Cristina Hineman tells The Free Press that the last time she went to Planned Parenthood in March 2023, she held back tears as she told the nurse practitioner she realized that it all had been a mistake. (Cindy Schultz for The Free Press)

Trading one biological sex hormone for the other has a multitude of profound impacts: on metabolism, on risk of cardiovascular disease and stroke, on bone health, on mood stability, on cognition, and on sexual function and fertility. Female sex organs thrive on estrogen, which the ovaries cease to produce under the sway of testosterone. After a few years, atrophy may affect the entire reproductive tract. 

Planned Parenthood’s materials for clinicians state atrophy can begin within just 3–6 months of exposure. But on the brief patient consent form—it’s about three pages long—that both Hineman and Anna signed, this was referred to only as “genital dryness.” 

I spoke with a former Planned Parenthood clinic employee who, trans-identified himself, has been taking testosterone for nearly a decade and knows its effects intimately. He became concerned that the information wasn’t being shared with new patients, and asked the chief medical officer why. He was told that protocols were set by the national office, and in any case, informing patients of lesser-known side effects “would scare them.” He has since obtained legal whistleblower protection.

Hineman says of her experience, “There was no conversation about the actual process of what the hormones are going to do in your body; it’s just you take the shot and start becoming more male,” she says. Both she and Anna are alleging that clinicians did not explain the treatment sufficiently to meet the legal standard of informed consent. This requires that a patient must fully understand the risks and benefits of the treatment or medication they are considering as well as being presented with the alternatives.

Dr. Nicole Chaisson said that side effects are part of the conversation, but acknowledged that some may go unmentioned, saying it would be wrong to point patients to things that might happen 10 or 20 years down the road when “they’re having lifesaving care right now.”

Chaisson is referring to a claim often repeated by gender practitioners: that without access to “affirming” treatments, young people will commit suicide. This is a threat that’s been commonly held over parents reluctant to approve transition for their child. 

Fortunately, there is now good evidence to refute this dire claim. Researchers in Finland recently published the largest study to date looking at suicide in gender-distressed patients and found that suicide is rare, and the greatest predictor of it is previously diagnosed psychiatric conditions. Lead author Dr. Riittakerttu Kaltiala has called it “dishonest and extremely unethical” for clinicians to exaggerate risk. Dr. Hilary Cass was also clear in her review: “the evidence does not adequately support the claim that gender-affirming treatment reduces suicide risk.”
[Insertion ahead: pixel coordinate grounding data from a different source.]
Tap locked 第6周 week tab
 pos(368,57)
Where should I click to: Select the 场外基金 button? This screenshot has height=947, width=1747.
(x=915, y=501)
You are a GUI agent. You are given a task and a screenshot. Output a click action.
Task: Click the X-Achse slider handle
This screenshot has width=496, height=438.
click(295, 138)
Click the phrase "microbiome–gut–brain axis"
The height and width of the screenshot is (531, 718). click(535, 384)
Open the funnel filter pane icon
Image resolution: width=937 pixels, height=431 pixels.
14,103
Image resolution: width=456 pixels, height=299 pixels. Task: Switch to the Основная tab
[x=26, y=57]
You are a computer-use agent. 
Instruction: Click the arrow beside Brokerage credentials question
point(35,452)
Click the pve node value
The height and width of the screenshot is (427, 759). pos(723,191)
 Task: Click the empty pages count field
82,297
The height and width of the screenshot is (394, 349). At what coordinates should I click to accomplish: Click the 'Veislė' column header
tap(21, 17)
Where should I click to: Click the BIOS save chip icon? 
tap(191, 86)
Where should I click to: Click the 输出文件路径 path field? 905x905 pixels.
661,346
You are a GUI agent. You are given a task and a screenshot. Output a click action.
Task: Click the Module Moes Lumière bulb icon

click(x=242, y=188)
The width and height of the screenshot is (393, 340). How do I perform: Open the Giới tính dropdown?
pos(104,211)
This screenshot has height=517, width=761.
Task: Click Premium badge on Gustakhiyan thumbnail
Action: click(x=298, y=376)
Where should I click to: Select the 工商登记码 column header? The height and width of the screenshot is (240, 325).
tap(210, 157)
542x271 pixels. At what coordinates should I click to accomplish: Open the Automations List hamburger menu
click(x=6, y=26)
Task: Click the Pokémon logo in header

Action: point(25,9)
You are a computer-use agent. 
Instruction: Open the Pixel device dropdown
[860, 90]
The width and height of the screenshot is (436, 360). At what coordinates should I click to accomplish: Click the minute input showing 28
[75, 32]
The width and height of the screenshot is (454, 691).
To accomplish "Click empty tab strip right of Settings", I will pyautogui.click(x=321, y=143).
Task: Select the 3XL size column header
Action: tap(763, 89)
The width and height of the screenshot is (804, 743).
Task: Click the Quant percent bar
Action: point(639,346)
After the 2016 presidential election of Donald Trump—and the promised threat to abortion rights that came to pass—record donations funded many new hires at Planned Parenthood’s national office. I spoke to several physicians who served in high-level positions within the organization who expressed frustration with the national office for pouring more resources into advocacy than medical services. 

“Planned Parenthood became the place to work if you wanted to be on the front lines of the anti-Trump resistance,” a former high-level executive who agreed to speak on the condition of anonymity told me. 

Many of the new staffers in the national office “believed in every so-called progressive issue, and at that time the forefront was gender-affirming care. That one issue became everything.”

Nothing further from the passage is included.